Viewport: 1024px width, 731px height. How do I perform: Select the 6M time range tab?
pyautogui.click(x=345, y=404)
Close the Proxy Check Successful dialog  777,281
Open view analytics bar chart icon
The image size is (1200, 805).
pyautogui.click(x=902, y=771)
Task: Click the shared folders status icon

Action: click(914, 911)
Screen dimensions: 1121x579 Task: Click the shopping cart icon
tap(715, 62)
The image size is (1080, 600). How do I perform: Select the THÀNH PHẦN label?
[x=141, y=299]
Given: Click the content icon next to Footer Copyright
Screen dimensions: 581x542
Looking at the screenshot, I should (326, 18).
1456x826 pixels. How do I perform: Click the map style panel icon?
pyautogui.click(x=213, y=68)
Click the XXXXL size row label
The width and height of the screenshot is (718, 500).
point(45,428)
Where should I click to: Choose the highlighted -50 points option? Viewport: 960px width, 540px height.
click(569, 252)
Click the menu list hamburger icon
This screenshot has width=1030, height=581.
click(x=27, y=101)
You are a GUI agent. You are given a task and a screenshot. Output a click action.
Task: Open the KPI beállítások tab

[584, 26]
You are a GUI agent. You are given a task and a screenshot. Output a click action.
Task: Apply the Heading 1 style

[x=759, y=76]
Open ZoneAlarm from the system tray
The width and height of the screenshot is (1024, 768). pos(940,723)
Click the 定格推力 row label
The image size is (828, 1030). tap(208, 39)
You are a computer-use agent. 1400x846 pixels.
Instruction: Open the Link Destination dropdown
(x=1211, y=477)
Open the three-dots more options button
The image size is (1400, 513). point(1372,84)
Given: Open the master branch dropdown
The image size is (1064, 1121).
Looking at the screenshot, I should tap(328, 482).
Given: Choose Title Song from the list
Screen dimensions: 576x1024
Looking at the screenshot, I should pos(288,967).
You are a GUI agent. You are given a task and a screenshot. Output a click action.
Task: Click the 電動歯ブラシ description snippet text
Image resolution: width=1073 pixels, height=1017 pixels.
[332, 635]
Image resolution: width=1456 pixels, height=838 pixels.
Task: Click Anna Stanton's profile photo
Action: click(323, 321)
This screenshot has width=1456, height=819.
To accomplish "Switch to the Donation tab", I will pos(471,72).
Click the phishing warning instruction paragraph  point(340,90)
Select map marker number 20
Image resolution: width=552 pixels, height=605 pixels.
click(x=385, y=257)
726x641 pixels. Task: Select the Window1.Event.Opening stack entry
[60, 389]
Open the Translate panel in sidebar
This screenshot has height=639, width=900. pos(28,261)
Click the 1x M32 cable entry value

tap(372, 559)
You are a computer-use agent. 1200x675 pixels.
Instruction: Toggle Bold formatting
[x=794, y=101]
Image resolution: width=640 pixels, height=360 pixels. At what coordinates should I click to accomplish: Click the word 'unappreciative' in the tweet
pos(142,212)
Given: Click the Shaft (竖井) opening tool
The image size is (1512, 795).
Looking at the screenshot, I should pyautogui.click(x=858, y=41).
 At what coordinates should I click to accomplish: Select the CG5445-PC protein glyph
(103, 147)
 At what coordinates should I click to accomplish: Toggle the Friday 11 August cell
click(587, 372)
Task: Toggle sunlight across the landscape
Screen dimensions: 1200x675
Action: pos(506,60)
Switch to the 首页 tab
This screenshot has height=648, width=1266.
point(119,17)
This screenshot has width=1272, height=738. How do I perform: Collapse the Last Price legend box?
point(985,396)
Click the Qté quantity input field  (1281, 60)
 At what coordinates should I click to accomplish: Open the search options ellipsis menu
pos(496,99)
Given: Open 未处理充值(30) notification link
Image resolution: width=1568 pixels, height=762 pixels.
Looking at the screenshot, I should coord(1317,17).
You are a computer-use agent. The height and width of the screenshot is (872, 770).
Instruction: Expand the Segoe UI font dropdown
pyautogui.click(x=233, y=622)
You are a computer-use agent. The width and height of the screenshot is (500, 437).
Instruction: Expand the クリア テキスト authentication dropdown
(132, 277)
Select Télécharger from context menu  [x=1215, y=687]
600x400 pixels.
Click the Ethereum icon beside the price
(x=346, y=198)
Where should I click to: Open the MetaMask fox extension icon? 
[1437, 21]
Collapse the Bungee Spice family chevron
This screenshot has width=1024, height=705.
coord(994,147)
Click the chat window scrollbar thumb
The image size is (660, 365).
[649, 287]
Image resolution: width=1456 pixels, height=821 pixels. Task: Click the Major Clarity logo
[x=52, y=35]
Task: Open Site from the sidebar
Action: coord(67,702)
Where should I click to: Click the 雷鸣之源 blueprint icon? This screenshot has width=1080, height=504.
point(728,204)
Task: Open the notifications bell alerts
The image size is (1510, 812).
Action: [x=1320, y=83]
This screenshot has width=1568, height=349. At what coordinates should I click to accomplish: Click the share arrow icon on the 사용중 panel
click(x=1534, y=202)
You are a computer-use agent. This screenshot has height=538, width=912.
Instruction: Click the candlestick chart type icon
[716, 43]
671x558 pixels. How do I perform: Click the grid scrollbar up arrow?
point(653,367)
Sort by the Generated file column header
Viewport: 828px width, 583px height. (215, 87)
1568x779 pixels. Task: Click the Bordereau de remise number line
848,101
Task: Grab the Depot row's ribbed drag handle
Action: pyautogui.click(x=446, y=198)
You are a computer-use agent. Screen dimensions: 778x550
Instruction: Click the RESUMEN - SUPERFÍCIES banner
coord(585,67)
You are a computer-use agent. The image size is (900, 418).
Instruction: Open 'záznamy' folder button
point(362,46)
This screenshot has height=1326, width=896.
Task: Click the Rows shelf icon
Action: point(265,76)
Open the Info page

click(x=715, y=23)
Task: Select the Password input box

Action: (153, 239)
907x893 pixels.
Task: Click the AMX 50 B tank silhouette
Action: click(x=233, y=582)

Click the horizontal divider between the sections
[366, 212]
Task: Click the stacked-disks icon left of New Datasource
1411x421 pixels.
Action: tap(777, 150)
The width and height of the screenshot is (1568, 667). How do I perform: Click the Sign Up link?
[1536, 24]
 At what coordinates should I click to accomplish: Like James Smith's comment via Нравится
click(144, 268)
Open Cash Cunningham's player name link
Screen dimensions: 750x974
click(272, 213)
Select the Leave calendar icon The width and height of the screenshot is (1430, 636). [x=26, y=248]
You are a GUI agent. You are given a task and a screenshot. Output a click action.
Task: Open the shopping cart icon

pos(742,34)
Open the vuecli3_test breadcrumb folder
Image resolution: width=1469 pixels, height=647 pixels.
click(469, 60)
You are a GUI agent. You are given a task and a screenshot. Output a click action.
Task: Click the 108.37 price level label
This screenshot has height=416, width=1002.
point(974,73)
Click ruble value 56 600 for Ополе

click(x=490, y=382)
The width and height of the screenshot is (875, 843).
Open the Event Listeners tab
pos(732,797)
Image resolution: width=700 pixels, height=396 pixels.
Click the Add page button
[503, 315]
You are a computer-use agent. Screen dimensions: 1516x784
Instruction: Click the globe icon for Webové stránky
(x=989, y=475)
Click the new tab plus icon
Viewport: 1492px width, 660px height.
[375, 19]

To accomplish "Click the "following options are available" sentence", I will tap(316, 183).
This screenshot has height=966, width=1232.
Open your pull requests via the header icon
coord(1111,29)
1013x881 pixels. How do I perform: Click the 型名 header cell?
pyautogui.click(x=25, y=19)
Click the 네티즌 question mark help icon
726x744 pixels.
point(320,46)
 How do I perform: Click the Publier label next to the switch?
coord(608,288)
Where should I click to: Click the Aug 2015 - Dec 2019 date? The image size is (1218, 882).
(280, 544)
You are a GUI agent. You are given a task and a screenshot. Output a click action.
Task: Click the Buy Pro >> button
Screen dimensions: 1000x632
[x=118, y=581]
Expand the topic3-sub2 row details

· · · · ·

_WHAT THE TASK ASKS_: The required output is all of the material, word for word.

_SOLUTION_:
Viewport: 1024px width, 731px height. How do I perform: Select the 6M time range tab?
pyautogui.click(x=345, y=404)
Close the Proxy Check Successful dialog  777,281
Open view analytics bar chart icon
The image size is (1200, 805).
pyautogui.click(x=902, y=771)
Task: Click the shared folders status icon

Action: click(914, 911)
Screen dimensions: 1121x579 Task: Click the shopping cart icon
tap(715, 62)
The image size is (1080, 600). How do I perform: Select the THÀNH PHẦN label?
[x=141, y=299]
Given: Click the content icon next to Footer Copyright
Screen dimensions: 581x542
Looking at the screenshot, I should (326, 18).
1456x826 pixels. How do I perform: Click the map style panel icon?
pyautogui.click(x=213, y=68)
Click the XXXXL size row label
The width and height of the screenshot is (718, 500).
point(45,428)
Where should I click to: Choose the highlighted -50 points option? Viewport: 960px width, 540px height.
click(569, 252)
Click the menu list hamburger icon
This screenshot has width=1030, height=581.
click(x=27, y=101)
You are a GUI agent. You are given a task and a screenshot. Output a click action.
Task: Open the KPI beállítások tab

[584, 26]
You are a GUI agent. You are given a task and a screenshot. Output a click action.
Task: Apply the Heading 1 style

[x=759, y=76]
Open ZoneAlarm from the system tray
The width and height of the screenshot is (1024, 768). pos(940,723)
Click the 定格推力 row label
The image size is (828, 1030). tap(208, 39)
You are a computer-use agent. 1400x846 pixels.
Instruction: Open the Link Destination dropdown
(x=1211, y=477)
Open the three-dots more options button
The image size is (1400, 513). point(1372,84)
Given: Open the master branch dropdown
The image size is (1064, 1121).
Looking at the screenshot, I should tap(328, 482).
Given: Choose Title Song from the list
Screen dimensions: 576x1024
Looking at the screenshot, I should pos(288,967).
You are a GUI agent. You are given a task and a screenshot. Output a click action.
Task: Click the 電動歯ブラシ description snippet text
Image resolution: width=1073 pixels, height=1017 pixels.
[332, 635]
Image resolution: width=1456 pixels, height=838 pixels.
Task: Click Anna Stanton's profile photo
Action: click(323, 321)
This screenshot has width=1456, height=819.
To accomplish "Switch to the Donation tab", I will pos(471,72).
Click the phishing warning instruction paragraph  point(340,90)
Select map marker number 20
Image resolution: width=552 pixels, height=605 pixels.
click(x=385, y=257)
726x641 pixels. Task: Select the Window1.Event.Opening stack entry
[60, 389]
Open the Translate panel in sidebar
This screenshot has height=639, width=900. pos(28,261)
Click the 1x M32 cable entry value

tap(372, 559)
You are a computer-use agent. 1200x675 pixels.
Instruction: Toggle Bold formatting
[x=794, y=101]
Image resolution: width=640 pixels, height=360 pixels. At what coordinates should I click to accomplish: Click the word 'unappreciative' in the tweet
pos(142,212)
Given: Click the Shaft (竖井) opening tool
The image size is (1512, 795).
Looking at the screenshot, I should pyautogui.click(x=858, y=41).
 At what coordinates should I click to accomplish: Select the CG5445-PC protein glyph
(103, 147)
 At what coordinates should I click to accomplish: Toggle the Friday 11 August cell
click(587, 372)
Task: Toggle sunlight across the landscape
Screen dimensions: 1200x675
Action: pos(506,60)
Switch to the 首页 tab
This screenshot has height=648, width=1266.
point(119,17)
This screenshot has width=1272, height=738. How do I perform: Collapse the Last Price legend box?
point(985,396)
Click the Qté quantity input field  (1281, 60)
 At what coordinates should I click to accomplish: Open the search options ellipsis menu
pos(496,99)
Given: Open 未处理充值(30) notification link
Image resolution: width=1568 pixels, height=762 pixels.
Looking at the screenshot, I should coord(1317,17).
You are a computer-use agent. The height and width of the screenshot is (872, 770).
Instruction: Expand the Segoe UI font dropdown
pyautogui.click(x=233, y=622)
You are a computer-use agent. The width and height of the screenshot is (500, 437).
Instruction: Expand the クリア テキスト authentication dropdown
(132, 277)
Select Télécharger from context menu  [x=1215, y=687]
600x400 pixels.
Click the Ethereum icon beside the price
(x=346, y=198)
Where should I click to: Open the MetaMask fox extension icon? 
[1437, 21]
Collapse the Bungee Spice family chevron
This screenshot has width=1024, height=705.
coord(994,147)
Click the chat window scrollbar thumb
The image size is (660, 365).
[649, 287]
Image resolution: width=1456 pixels, height=821 pixels. Task: Click the Major Clarity logo
[x=52, y=35]
Task: Open Site from the sidebar
Action: coord(67,702)
Where should I click to: Click the 雷鸣之源 blueprint icon? This screenshot has width=1080, height=504.
point(728,204)
Task: Open the notifications bell alerts
The image size is (1510, 812).
Action: [x=1320, y=83]
This screenshot has width=1568, height=349. At what coordinates should I click to accomplish: Click the share arrow icon on the 사용중 panel
click(x=1534, y=202)
You are a computer-use agent. This screenshot has height=538, width=912.
Instruction: Click the candlestick chart type icon
[716, 43]
671x558 pixels. How do I perform: Click the grid scrollbar up arrow?
point(653,367)
Sort by the Generated file column header
Viewport: 828px width, 583px height. (215, 87)
1568x779 pixels. Task: Click the Bordereau de remise number line
848,101
Task: Grab the Depot row's ribbed drag handle
Action: pyautogui.click(x=446, y=198)
You are a computer-use agent. Screen dimensions: 778x550
Instruction: Click the RESUMEN - SUPERFÍCIES banner
coord(585,67)
You are a computer-use agent. The image size is (900, 418).
Instruction: Open 'záznamy' folder button
point(362,46)
This screenshot has height=1326, width=896.
Task: Click the Rows shelf icon
Action: point(265,76)
Open the Info page

click(x=715, y=23)
Task: Select the Password input box

Action: (153, 239)
907x893 pixels.
Task: Click the AMX 50 B tank silhouette
Action: click(x=233, y=582)

Click the horizontal divider between the sections
[366, 212]
Task: Click the stacked-disks icon left of New Datasource
1411x421 pixels.
Action: tap(777, 150)
The width and height of the screenshot is (1568, 667). How do I perform: Click the Sign Up link?
[1536, 24]
 At what coordinates should I click to accomplish: Like James Smith's comment via Нравится
click(144, 268)
Open Cash Cunningham's player name link
Screen dimensions: 750x974
click(272, 213)
Select the Leave calendar icon The width and height of the screenshot is (1430, 636). [x=26, y=248]
You are a GUI agent. You are given a task and a screenshot. Output a click action.
Task: Open the shopping cart icon

pos(742,34)
Open the vuecli3_test breadcrumb folder
Image resolution: width=1469 pixels, height=647 pixels.
click(469, 60)
You are a GUI agent. You are given a task and a screenshot. Output a click action.
Task: Click the 108.37 price level label
This screenshot has height=416, width=1002.
point(974,73)
Click ruble value 56 600 for Ополе

click(x=490, y=382)
The width and height of the screenshot is (875, 843).
Open the Event Listeners tab
pos(732,797)
Image resolution: width=700 pixels, height=396 pixels.
Click the Add page button
[503, 315]
You are a computer-use agent. Screen dimensions: 1516x784
Instruction: Click the globe icon for Webové stránky
(x=989, y=475)
Click the new tab plus icon
Viewport: 1492px width, 660px height.
[375, 19]

To accomplish "Click the "following options are available" sentence", I will tap(316, 183).
This screenshot has height=966, width=1232.
Open your pull requests via the header icon
coord(1111,29)
1013x881 pixels. How do I perform: Click the 型名 header cell?
pyautogui.click(x=25, y=19)
Click the 네티즌 question mark help icon
726x744 pixels.
point(320,46)
 How do I perform: Click the Publier label next to the switch?
coord(608,288)
Where should I click to: Click the Aug 2015 - Dec 2019 date? The image size is (1218, 882).
(280, 544)
You are a GUI agent. You are given a task and a screenshot. Output a click action.
Task: Click the Buy Pro >> button
Screen dimensions: 1000x632
[x=118, y=581]
Expand the topic3-sub2 row details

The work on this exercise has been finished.